=== Entries supplied ===
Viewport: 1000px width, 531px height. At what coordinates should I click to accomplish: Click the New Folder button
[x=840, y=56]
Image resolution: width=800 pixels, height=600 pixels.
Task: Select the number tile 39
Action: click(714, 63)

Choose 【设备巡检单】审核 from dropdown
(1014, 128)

* * *

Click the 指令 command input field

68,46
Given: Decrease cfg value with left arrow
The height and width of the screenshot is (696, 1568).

=== Task brief ===
Reproduce the data word for word, starting at the line with "Given: Decrease cfg value with left arrow" and ending with the line with "The height and", including both of those lines.

=== Response for this exercise ===
Given: Decrease cfg value with left arrow
The height and width of the screenshot is (696, 1568).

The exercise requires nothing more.